How to Choose the Right Photon Detector

Dead Layers, Windows and Absorption

Now you need to consider the gamma-ray range of energies to be analyzed. All materials will absorb gamma rays. The materials between the emitting nuclide and the crystal can absorb (or attenuate) the gamma-ray flux. The absorption processes are a function of energy and described by the exponential attenuation equation below:

I = I₀e^{–µ(E) X} (2)

Where I₀ is the unattenuated gamma-ray flux, I is the flux after passing through the material and µ is the linear attenuation coefficient of the absorber and x is the thickness.

This relationship determines both how deep a detector needs to be to stop the incident gamma rays and the reduction in efficiency due to the window thickness and crystal dead layer thickness. The exponential function in the equation means there is no absolute cutoff length for absorption or stopping power, so that a thin planar detector will have reduced, but not zero efficiency at high energy and a thick contact coaxial detector will have reduced and not zero efficiency at low energy. The optimum choice of detector is a tradeoff of all measurement parameters.

Figure 9. Comparison of absolute efficiency of an N-type (GMX) and a P-type (GEM0. (Point Source at 25 cm.)

Figure 9. Comparison of absolute efficiency of an N-type (GMX) and a P-type (GEM). (Point Source at 25 cm.)

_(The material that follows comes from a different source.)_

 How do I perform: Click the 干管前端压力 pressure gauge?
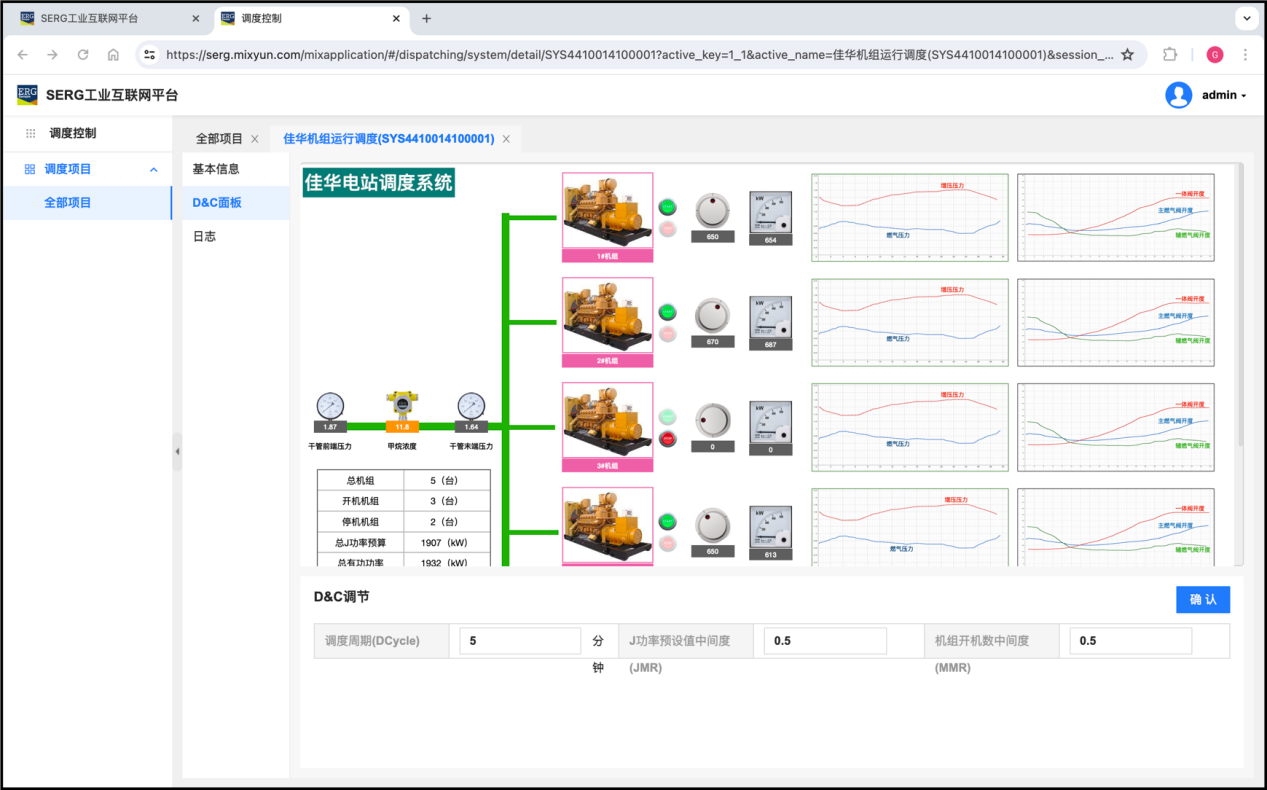tap(330, 406)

Figure 9 compares absolute efficiency of two detectors, one P-type (GEM) and one N-type (GMX). The crystals are of very similar diameter, but the GEM is 14 mm deeper than the GMX. As you look at the efficiency above about 150 keV, there is little difference in efficiency. The efficiency curves are diverging slightly with increasing energy because the deeper GEM crystal will stop more gamma rays. Below 150 keV, the GMX has higher efficiency and below 100 keV, the difference increases rapidly as you go down in energy. This is because the dead layer of the GEM (~600 microns) is much larger than that of the GMX (~0.3 microns). Any gamma rays stopped in the dead layer do not produce an output. At 60 keV (241Am), the GMX has about 1.7 times the absolute efficiency of the GEM and a proportionately better detection limit for 241Am (Eq. 1). This does not mean the GEM cannot measure 241Am, it simply means that it is not as good as the GMX. The GMX however would cost significantly more, and for the measurement of higher energy gamma rays, for example, 137Cs at 661 keV, is no better. Don’t forget the GEM will have superior resolution and p/C, because it is a P-type and has bigger dimensions. So the GEM will have better MDA at the higher energies.

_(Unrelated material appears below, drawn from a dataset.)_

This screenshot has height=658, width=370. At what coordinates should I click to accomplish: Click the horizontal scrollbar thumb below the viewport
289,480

Detector TYPE "Rules of Thumb"
P-type (GEM) vs. N-type (GMX, LO-AX)

~80 keV–3 MeV use a GEM (P-type) Coaxial detector. Why? The GMX has no advantage above 80 keV, costs more and may have poorer resolution
~10 keV–3 MeV use a GMX (N-type) with a Carbon Fiber Window (70% transmission at 10 keV) Beryllium (Be) has 23% higher transmission at 10 keV, but is toxic and fragile
~3 keV–3 MeV use a GMX (N-type) with a beryllium Window, but be careful!